そのまま2ヶ月会社を休んだけれど、症状は一進一退を繰り返し、自分で自分をコントロールできない日々に限界を感じたわたしは、もう復帰はできないと諦め、そのまま会社を辞めた。いわゆる短期離職をしてしまったのだ。

躁うつ病になった私は短期離職を繰り返し、毎日のように自分を責めた

短期離職をしてしまったという事実は、わたしの自信を喪失させるのには充分だった。人並みに働けない自分が情けなくて、そんな自分を変えたくて、症状が落ち着くのを待たずにすぐ就職活動を始めた。

当然、そんな行動に躁うつ病を抱えた心身がついていけるはずもなく。それから何度も、会社に入っては出勤ができなくなって退職、を繰り返した。1ヶ月ももたずに辞めてしまった会社もあった。

何度も短期離職を繰り返す自分。同い年の友人たちは、愚痴をこぼしながらも毎日きちんと会社に行って、仕事をこなして、お金を稼いでいるのに。なんて情けないんだろうと、毎日のように自分を責めた。

心のどこかで「人並みに働けなきゃ一人前じゃない」みたいな考えがあって、ちょっと調子のいいときや、躁状態のときは闇雲に就職活動を始め、うつ期に入るとパタリと辞めて、ということを繰り返した。

「働かない」という選択肢も視野に入れて考え直してみようと思った

とにかく働かなきゃいけない、自分でお金を稼がなきゃいけない。そんな考えが頭の中を支配していた。つい最近も躁状態になって、旦那に「また就職活動をする!」と宣言した。

当然、旦那は心配そうだった。そして、「無理に働かなくたって、障害年金をもらうとか、そういうこともできるんだから……」と言ってくれた。だけど、躁状態で周りが見えなくなっているわたしは耳を貸さなかった。

そうこうしているうちにまたうつ状態になって、ああ、こんなんじゃ自分は働けないなとやっと認めて。1度、「働かない」という選択肢も視野に入れて色々考え直してみよう、と思った。

何もキャリアを積むことだけが「一人前」になる方法じゃない。主婦として家のことをきちんとこなすこと、表現者としてひたむきに創作に打ち込むこと、それだってわたしを一人前にしてくれるはずだ。自分にできること、目の前のことをコツコツこなすことだって大切じゃないか。そう考えられるようになってきた。

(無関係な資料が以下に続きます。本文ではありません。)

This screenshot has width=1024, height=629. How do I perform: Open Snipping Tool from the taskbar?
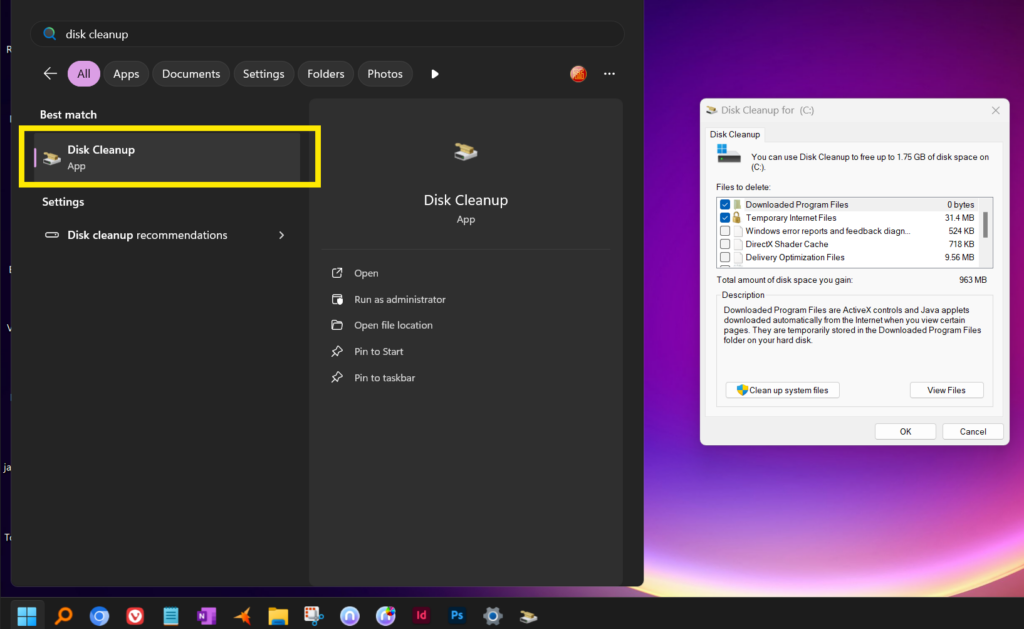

体調のいいときは「働きたい」という意欲もわくから、そういうときは短期のアルバイトをしてみてもいい。働きたいときだけ働く、という働き方があってもいいと思うのだ。

それでは経済的な不安が消えないから、障害年金も申請してみることに決めた。最初は躊躇したけれど、旦那の「今まで散々病気で苦労してきたんだから、もらえるものはもらっておきなよ」のひとことで、それもそうだなと納得できた。

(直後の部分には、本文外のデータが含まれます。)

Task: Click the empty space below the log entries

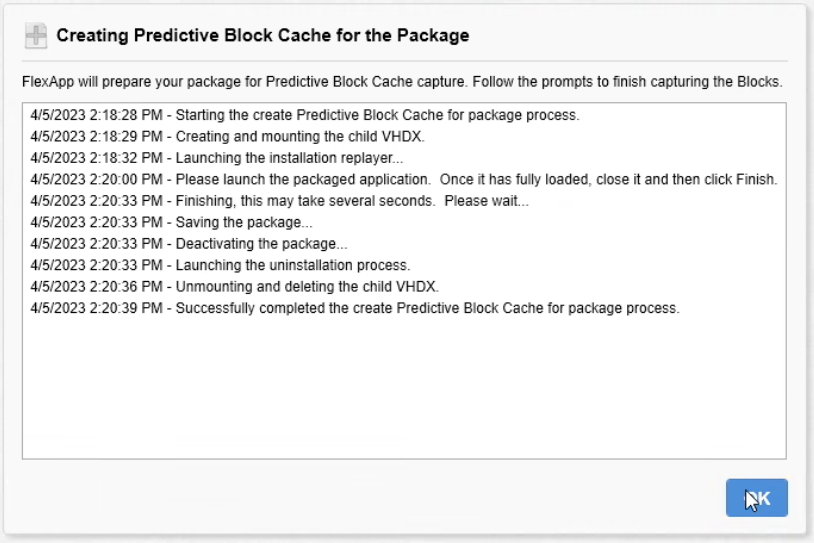Action: [x=404, y=387]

「働かない」選択肢を考えたら、家事も創作も楽しめるようになった

「働かない」という選択肢を選べるようになるまでに、ずいぶんと時間がかかってしまったけれど。キャリアを積むことがすべてじゃない、と思えるようになってから、前よりも家事や創作を楽しめるようになってきた。

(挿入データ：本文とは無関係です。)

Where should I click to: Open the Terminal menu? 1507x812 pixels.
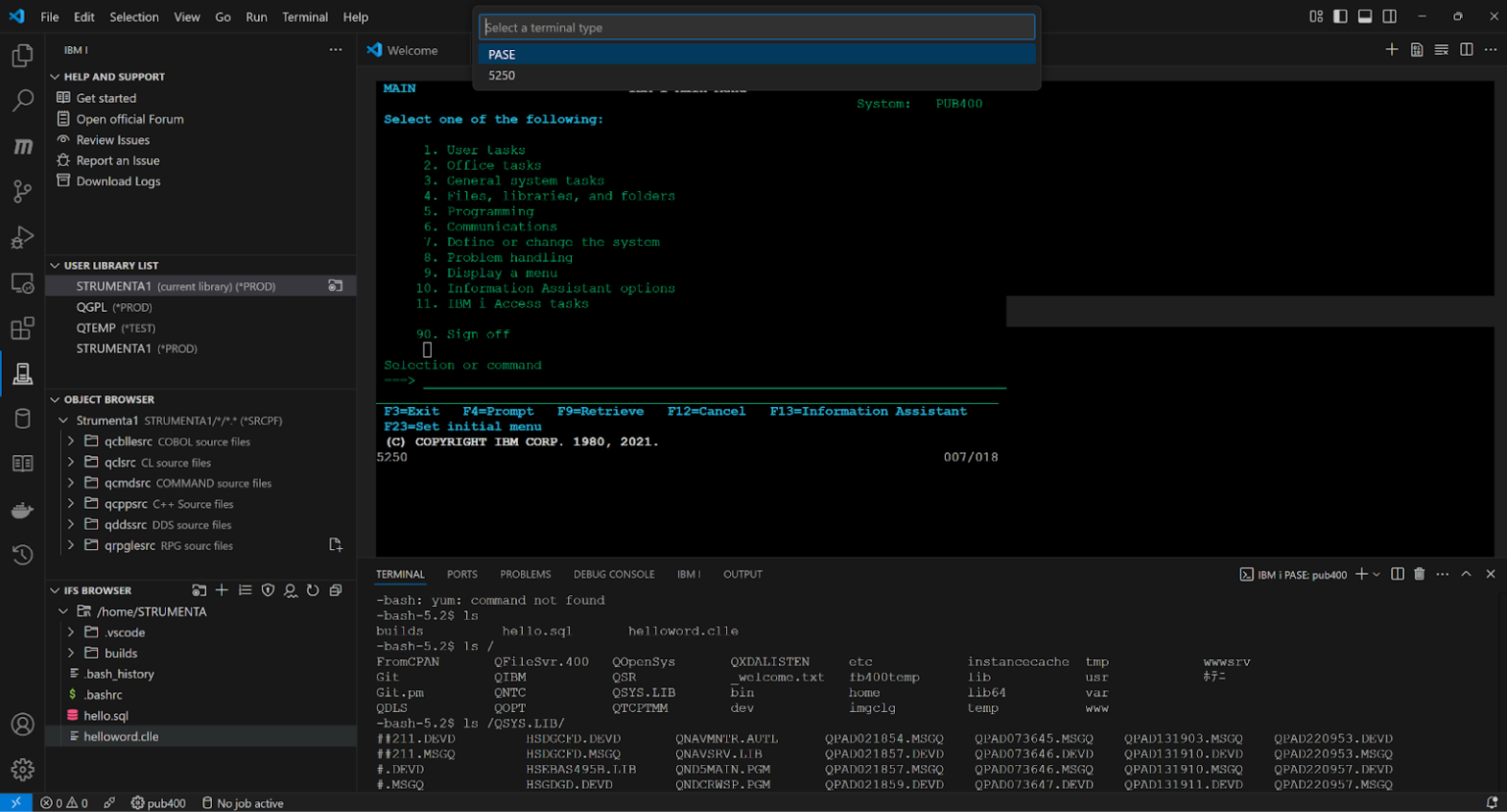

今までは家事をしていても「わたしも外で働かなきゃ……」と焦っていたし、創作をしていても「こんなお金にならないことをして何になるんだろう」と思ってしまっていたから、それがなくなったのが大きいのだと思う。

今の目標は毎日の家事をきちんとこなすことと、ひとりでもいいから自分の作品のファンを作ることだ。たとえキャリアを積めなくても、それらの目標を達成していくことで、わたしは「一人前」になれると思っている。

いや、そもそも「一人前」になんてなれなくてもいいのだ。半人前なら半人前なりに、目の前にある毎日をコツコツ生きていけばいい。もっと気楽に、毎日を生きたっていい。躁うつ病になって2年以上経って、やっとそう思えるようになった。

「無理に頑張らなくてもいいじゃない」と助言をくれた旦那に、心からの感謝を。そして、「働けない自分」を許すことができたわたしに、心からの拍手を贈りたい。